Learn more about setting these aesthetics in vignette("ggplot2-specs").

Examples

library(ggplot2)

totals <- aggregate(
  sales ~ year + month,
  data = subset(txhousing, year <= 2004),
  FUN = sum,
  na.rm = TRUE
)

p <- ggplot(totals, aes(x = month, y = year, group = year, height = sales))
p + geom_ridgeline_fade(outline.type = "none")
#>  Using auto-computed `scale = 0.000068`.
#>  Pass an explicit `scale` to override.

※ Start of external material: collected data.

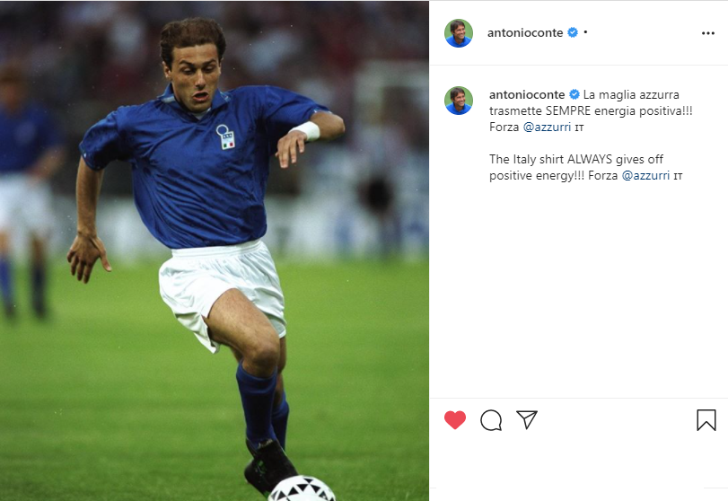The width and height of the screenshot is (728, 501).
Task: Open antonioconte username in the header
Action: (x=525, y=32)
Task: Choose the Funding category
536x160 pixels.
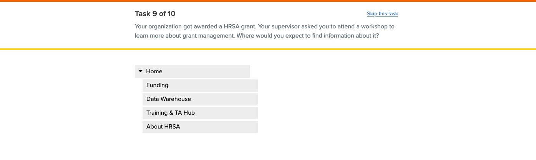Action: 200,85
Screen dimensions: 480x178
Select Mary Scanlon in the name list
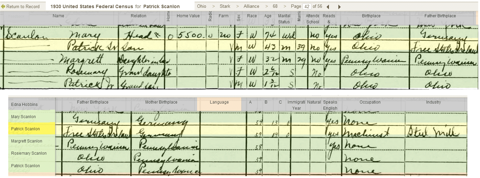pos(23,117)
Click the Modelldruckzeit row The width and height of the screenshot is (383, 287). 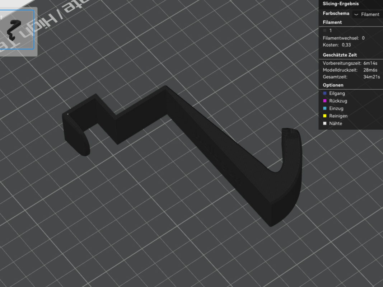tap(350, 70)
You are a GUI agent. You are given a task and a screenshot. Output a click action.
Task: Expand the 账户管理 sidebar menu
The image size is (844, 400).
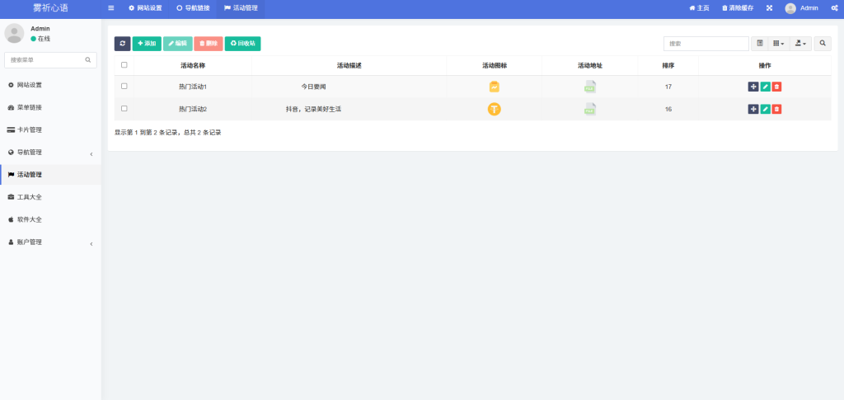point(49,242)
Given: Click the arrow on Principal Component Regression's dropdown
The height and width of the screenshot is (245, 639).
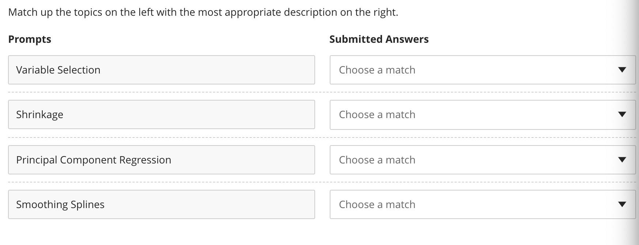Looking at the screenshot, I should click(x=621, y=160).
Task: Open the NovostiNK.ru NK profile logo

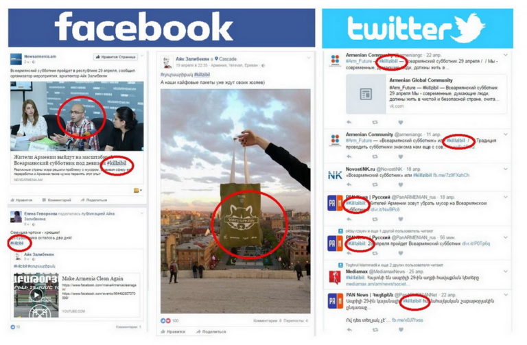Action: pyautogui.click(x=335, y=175)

# increase overlap using the scale parameter
p + geom_ridgeline_fade(outline.type = "none", scale = 0.0001)


# flip orientation
p + aes(y = month, x = year) +
  geom_ridgeline_fade()
#>  Using auto-computed `scale = 0.000068`.
#>  Pass an explicit `scale` to override.

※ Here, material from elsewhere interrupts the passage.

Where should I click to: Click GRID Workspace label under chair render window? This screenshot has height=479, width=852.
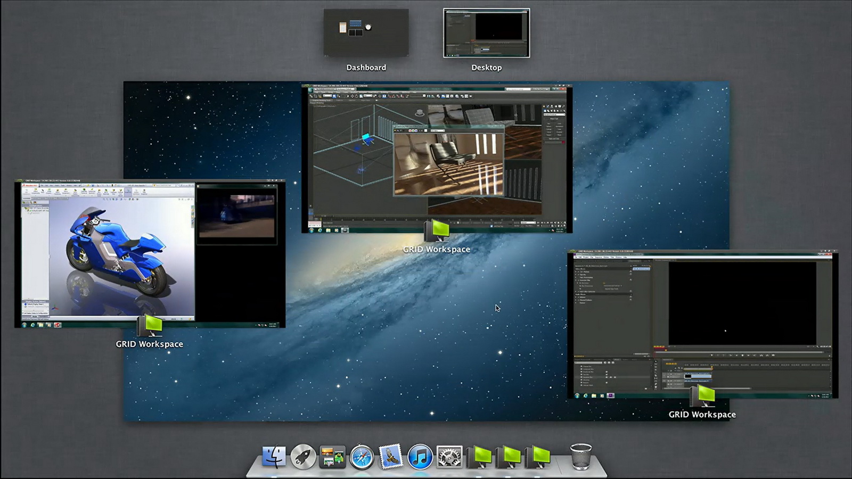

# Map a variable to `fill` to get a 2D gradient
# and use stat_chaikin to smooth curves
p +
  geom_ridgeline_fade(
    aes(fill = after_stat(height)),
    alpha_scope = "global",
    outline.type = "none",
    stat = "chaikin"
  )
#>  Using auto-computed `scale = 0.000069`.
#>  Pass an explicit `scale` to override.


# Average monthly temperatures at Nottingham, 1920-1939
dmn <- list(
  month.abb,
  time(datasets::nottem) |> floor() |> unique()
)

df_nottem <- datasets::nottem |>
  matrix(data = _, 12, dimnames = dmn) |>
  as.data.frame() |>
  stack() |>
  cbind(month = factor(month.abb, levels = month.abb))

# Shared base plot reused by the three ridgeline variants below
p <- ggplot(df_nottem, aes(x = values, y = month)) +
  labs(
    x = NULL,
    y = NULL,
    caption = "Average air temperatures at Nottingham Castle in degrees Fahrenheit (1920-1939)"
  ) +
  scale_fill_gradient(low = "navy", high = "tomato", guide = "none") +
  scale_y_discrete(expand = expansion(add = c(0.2, 1.2)))

# Density ridgelines -- convenience wrapper for the stat = "density"
p +
  geom_ridgeline_density_fade(
    aes(fill = after_stat(x)),
    outline.type = "none"
  )
#>  Using auto-computed `scale = 6.5`.
#>  Pass an explicit `scale` to override.


# freqpoly uses stat = "bin"
p +
  geom_ridgeline_freqpoly_fade(
    aes(fill = after_stat(x)),
    alpha_scope = "global",
    bins = 40
  )
#>  Using auto-computed `scale = 0.29`.
#>  Pass an explicit `scale` to override.

# ridgeline histogram uses stat = "bin" too
p +
  geom_ridgeline_histogram_fade(
    aes(fill = after_stat(x)),
    alpha_scope = "global",
    bins = 40
  )
#>  Using auto-computed `scale = 0.29`.
#>  Pass an explicit `scale` to override.